The lists of functions and subroutines identified by the VTune analyzer with the two methods just described can be further optimized with the profile guided feedback options of the Intel Compilers. In this two-pass process, the compiler instruments the chosen modules to collect performance data during their execution on a training data set. This data helps provide better insight into the best optimization strategies, branching structures, executable layout, and other techniques that this detailed information enables. It is important that the training data set represents the spectrum of data sets the code is to consume, or the profile-based optimizations may result in less optimal performance on some data sets.
By following the process described above the developer can identify the dominant optimization opportunities and the simplest strategy of using the compiler to resolve them. At this point the power of the VTune analyzer and the wealth of information it can uncover with the performance monitoring hardware available on Intel® processors can be applied to the applications' performance. While application profiling with the CPU cycle counter reveals where time is being spent, profiling with the full spectrum of the performance monitoring events will reveal why cycles are being spent there. Often, if cycles are being consumed ineffectively the exact cause can be identified.
On 32-bit Intel architectures, the VTune Analyzer Tuning Assistant Wizard can automatically collect the relevant data and advise on optimization. On Itanium processor-based systems the developer performs the data collection. To assist in this process the VTune analyzer contains two detailed documents discussing the Itanium® Processor architecture, performance monitoring and the interpretation of the performance monitoring data. These documents are distributed as PDF files in the top directory of the directory tree during installation of the VTune analyzer.
Introduction to Microarchitectural Software Optimization for Itanium Processors
Programming Language Impact
<>The Itanium architecture-based processors support an explicitly parallel instruction syntax that allows for parallel execution of independent instructions. The large register sets further enhance this. These aspects achieve their greatest impact through the use of the software pipelining and the rotating register schemes which the hardware supports. These hardware features allow the compiler to schedule many iterations of loops simultaneously, if the iterations of the loops are independent of each other. Thus the stores from one iteration are scheduled concurrently with the math from the next, as well as latency of the data loads from yet another. This creates an enormous number of independent instructions that can be executed in parallel, thus benefiting from the full power of this architecture. It allows the load instructions for a particularly high-level language iteration to be scheduled far in advance of the consuming math operations. The memory access latency can be completely absorbed by the intervening instructions from other high-level language loop iterations.

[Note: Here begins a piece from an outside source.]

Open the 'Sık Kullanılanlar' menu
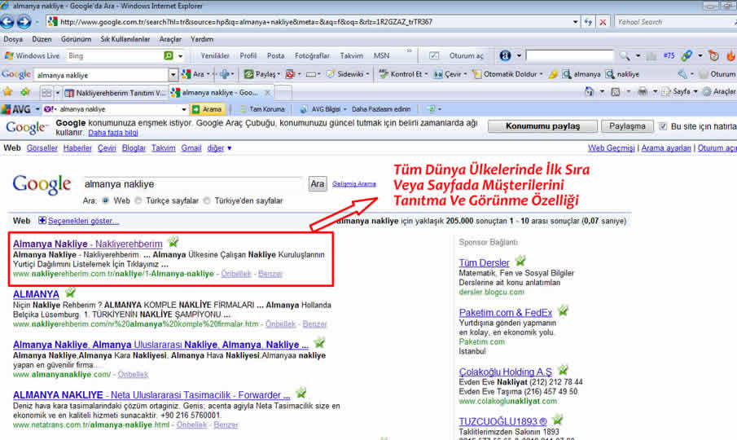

These hardware capabilities result in one of the fundamental differences in how programming languages impact performance on Itanium processor-based systems. FORTRAN assumes that all arrays and all function arguments are distinct and do not address identical areas of memory. This means that the compiler never concerns itself with pointer disambiguation unless the user explicitly declares that data spaces are aliased to each other with an "equivalence" declaration. The situation is exactly the opposite in C and C++ where it is assumed as part of the language standard that pointers alias to each other, and the compiler must assume that the data areas that pointers reference will overlap in some manner.

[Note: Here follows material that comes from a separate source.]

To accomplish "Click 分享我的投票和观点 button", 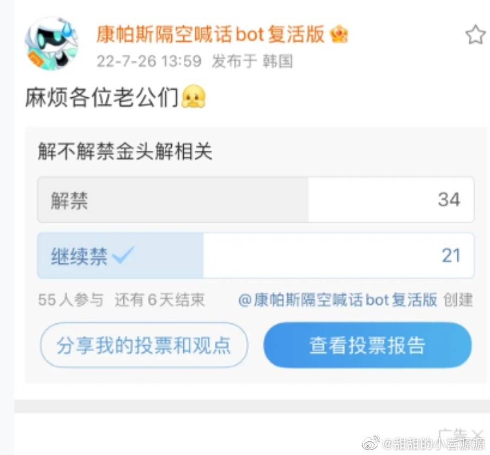I will (144, 345).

Consider the DAXPY loop where the arrays A and B are passed as arguments to the function:
For C or C++
For(I=0; I<len; I++)A[I] = A[I] + Y*B[I];
And in Fortran
Do I = 1,len
A(i) = A(i) + Y * B(i)
In C/C++, the arrays A and B must be assumed to overlap by default thus that may be identical to and thus the loop cannot be unrolled and the two iterations executed independently. In FORTRAN however, because the arrays are assumed to be non-overlapping, the loop can be unrolled and the independent iterations can be executed simultaneously with the software pipelining hardware. If the arrays in fact do overlap and an incorrect result is calculated, this is a programming error by the developer. The Intel® FORTRAN Compiler unrolls such a DAXPY 8 fold, producing code that is limited by the bandwidth of data delivery. All C/C++ compilers must schedule each iteration of the loop to completion (loads, math and stores) prior to starting the next iteration in order to ensure correct results. A small degree of software pipelining is possible with speculative loads but the depth of the pipeline is very limited as is the resulting performance.
On Itanium processors alias ambiguation is one of the dominant sources of sub-optimal performance as it completely disables the large register set, the software pipelining and the parallel execution that those features enable. This situation can be quickly identified with the VTune analyzer as it results in a disproportionate number of stalled pipeline cycles that can be counted with the Back_End_Bubble.ALL performance event.
The Intel® C/C++ compilers support a wide variety compiler options, pragmas and language extensions that allow the developer to tell the compiler that the pointers can be treated as disambiguous, that they never overlap. The options cover the range of indicating that all pointers can be assumed independent (/Oa, -fno_alias), to only those indicated with the "restrict" keyword, to even the level of the pointers within a single loop. These allow the compiler to aggressively schedule the instructions, unroll loops as appropriate and take advantage of the full power of Itanium architecture.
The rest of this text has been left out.